→ **PROBLEM DETAILS**
For each line below that holds the word "click", make a copy.

[Records from a collection]
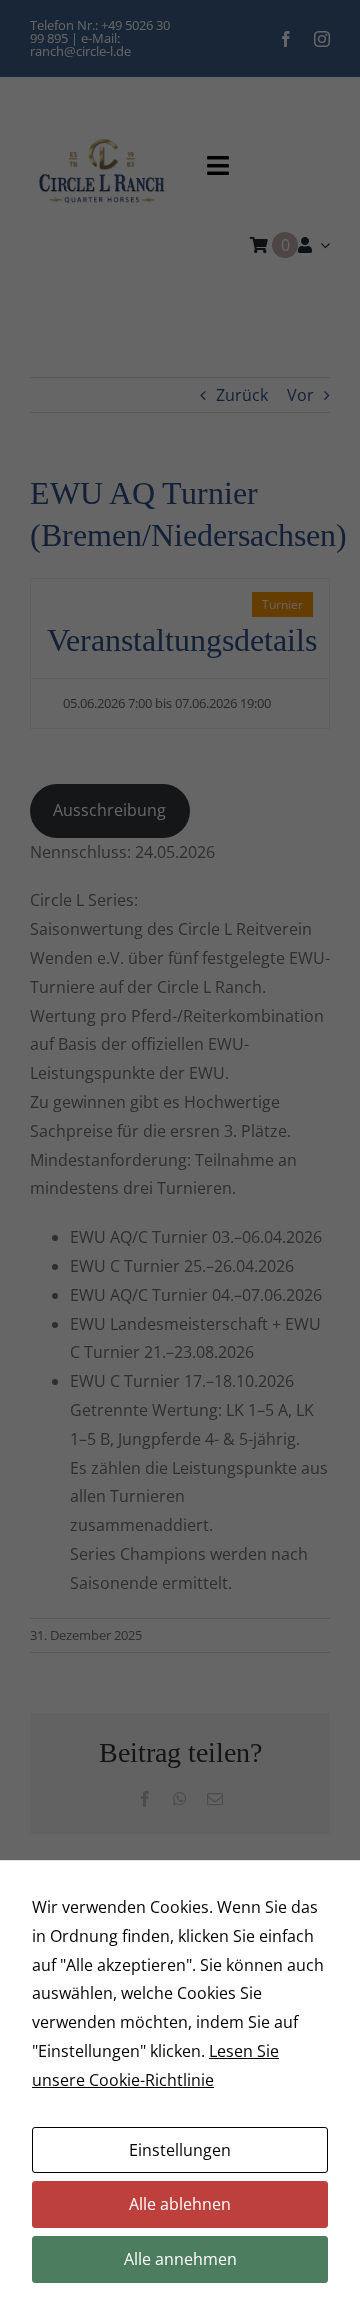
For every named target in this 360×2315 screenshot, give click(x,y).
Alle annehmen (180, 2259)
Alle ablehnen (180, 2204)
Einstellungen (180, 2150)
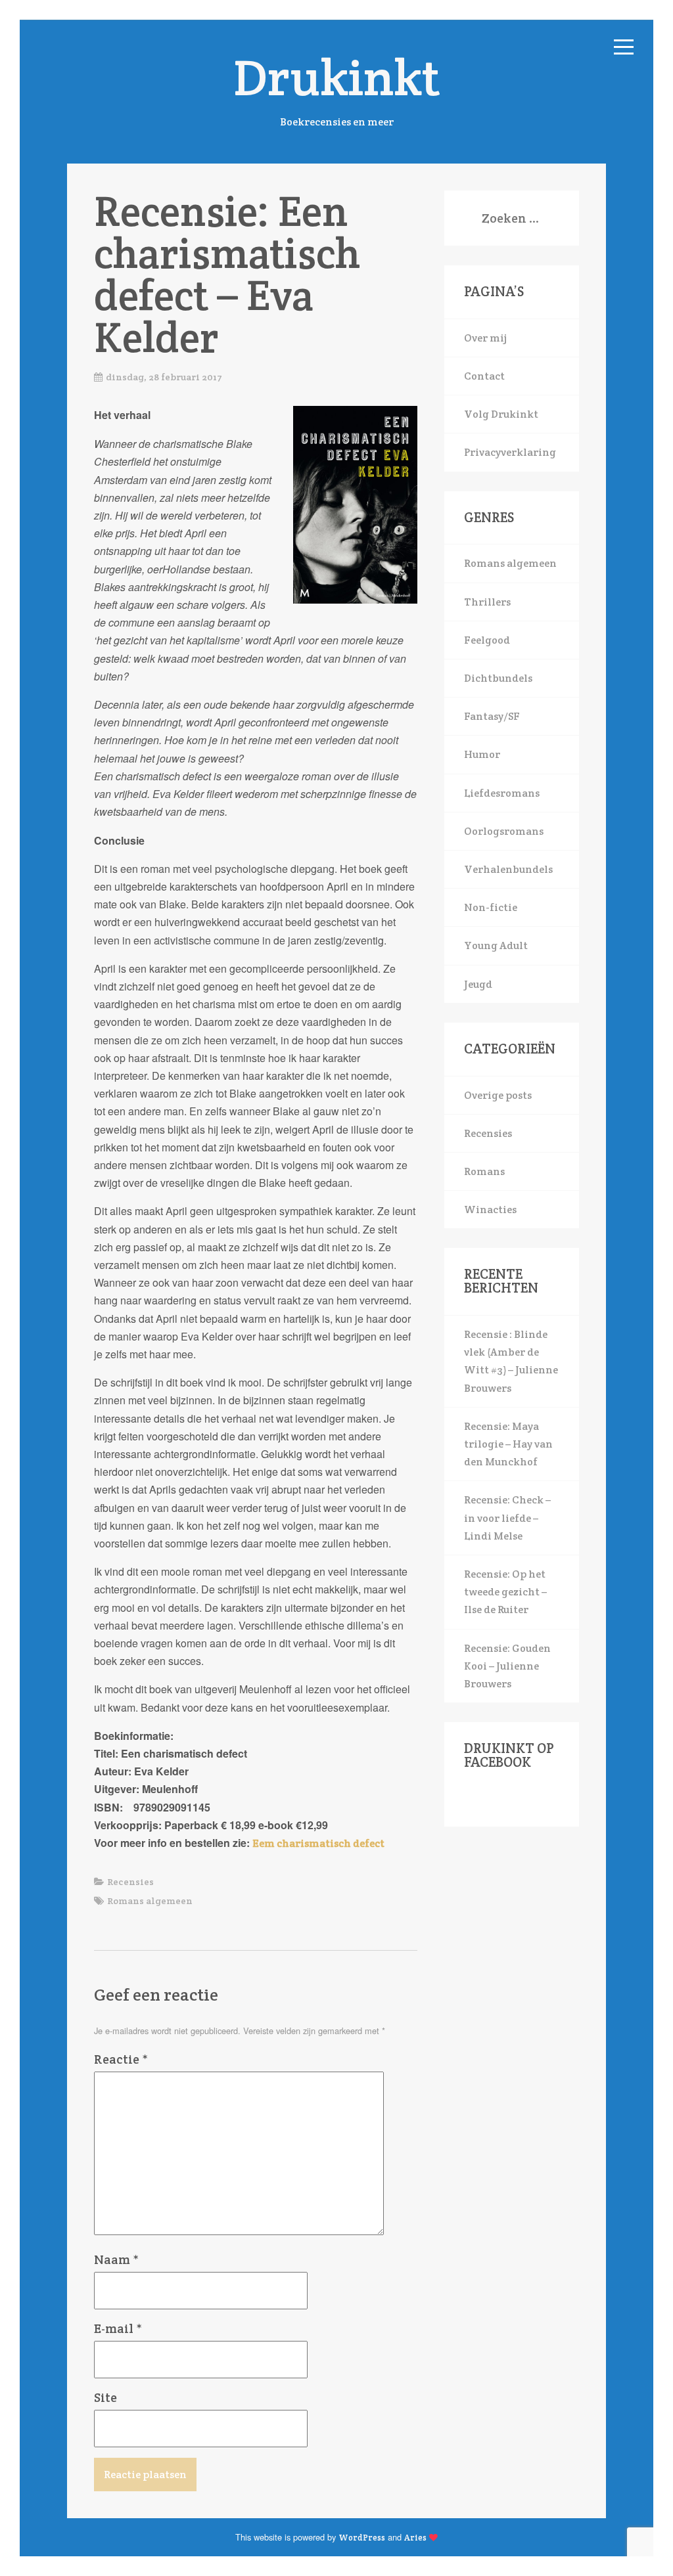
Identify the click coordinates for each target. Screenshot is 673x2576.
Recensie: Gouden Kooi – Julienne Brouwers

→ **EXPECTED OUTPUT**
For every named target in this 360×2315 screenshot, give click(x,y).
Identify the click coordinates for each target. Screenshot is 673x2576.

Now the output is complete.